The behavior of water cycle variables in CFSv2 reforecasts and reanalysis is examined. Model forecast biases evolve as lead-time increases, and may differ substantially from the reanalysis. Precipitation biases arise immediately. For other variables, there are no true global observed data sets, so we use the reanalysis as the basis to calculate biases. For soil moisture, snowpack, evaporation and runoff, biases generally grow throughout the reforecasts. However, they can decrease or change sign during the course of the 9-month forecasts in many regions.

Execution of a large suite of reforecasts is expensive, and it has been common to use reanalysis or observations as the climatology against which forecast model anomalies are reckoned. Skill scores are shown here to be highly dependent on the method of calculating anomalies. Skill scores are much higher when CFSv2 reforecast anomalies are calculated relative to the reforecast climatology at the corresponding lead-time than when they are calculated relative to the reanalysis. A short cut could be to assume that the biases in the first month (0-month forecast) contain most of the model drift. This does help in some situations, but because of the convoluted evolution of biases in many locations and seasons, it often falls far short of using the forecast model climatology at the appropriate lead-time.
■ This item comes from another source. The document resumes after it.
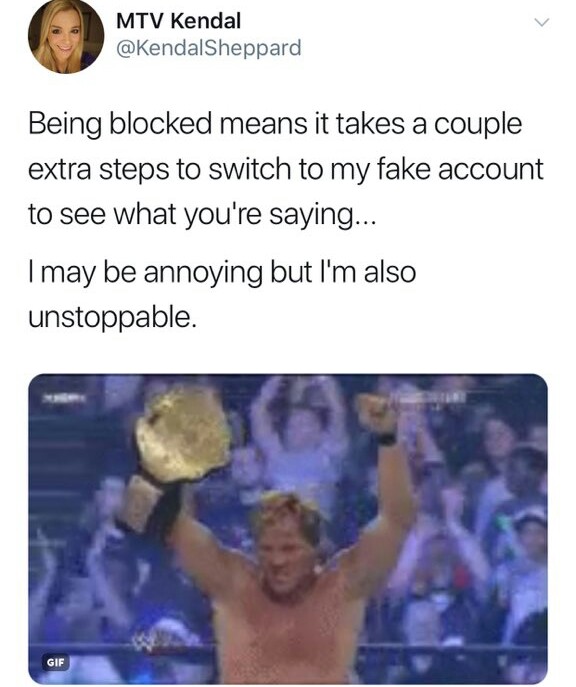The width and height of the screenshot is (576, 687).
Task: Expand the tweet options chevron
Action: point(542,22)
The Noah land surface scheme shows sensitivity of evaporation to soil moisture in the transition zone between arid and humid regions, a necessary condition for land-driven climate predictability and prediction skill (Koster et al. 2004a, 2011). However, the correlation between initial soil moisture and future precipitation drops much more quickly over the first 7 weeks in CFSv2 than for observations. This suggests that there may be potential prediction skill that the model is not able to realize. The source of impediment is not diagnosed here. It could be the weakness in lagged correlation is a symptom of a problem apart from land–atmosphere coupling, such as the cloud or convection parameterizations. There is demonstrably more precipitation forecast skill over most locations when initial soil moisture anomalies are large than when they are small. This suggests the feedback of the land state on the atmosphere is not completely shut down in the model.

For applications such as hydrologic forecasting, this study touches both issues of initial condition impact and inherent climate model forecast skill (Shukla and Lettenmaier 2011; Mo et al. 2012). The CFSv2 reforecasts are shown to have significant skill in key hydrologic variables such as precipitation in the first month (consistent with Yuan et al. 2011), and in runoff and soil moisture in many locations for several months, but only when the evolving bias climatology is considered and accounted for. A number of studies have considered the effect of model bias on forecast skill and even the interpretation of forecasts (e.g., Wood and Schaake 2008), but this second time dimension of bias has not been directly recognized in most previous studies, even if it is accounted for implicitly in the bias correction. The design of the CFSv2 reforecast suite is ideally suited to expose this issue; knowledge of the time evolving biases can improve the estimation of forecast anomalies and skill scores. The benefits of executing a complete reforecast suite are clear whenever a model version is changed in an operational climate forecast system.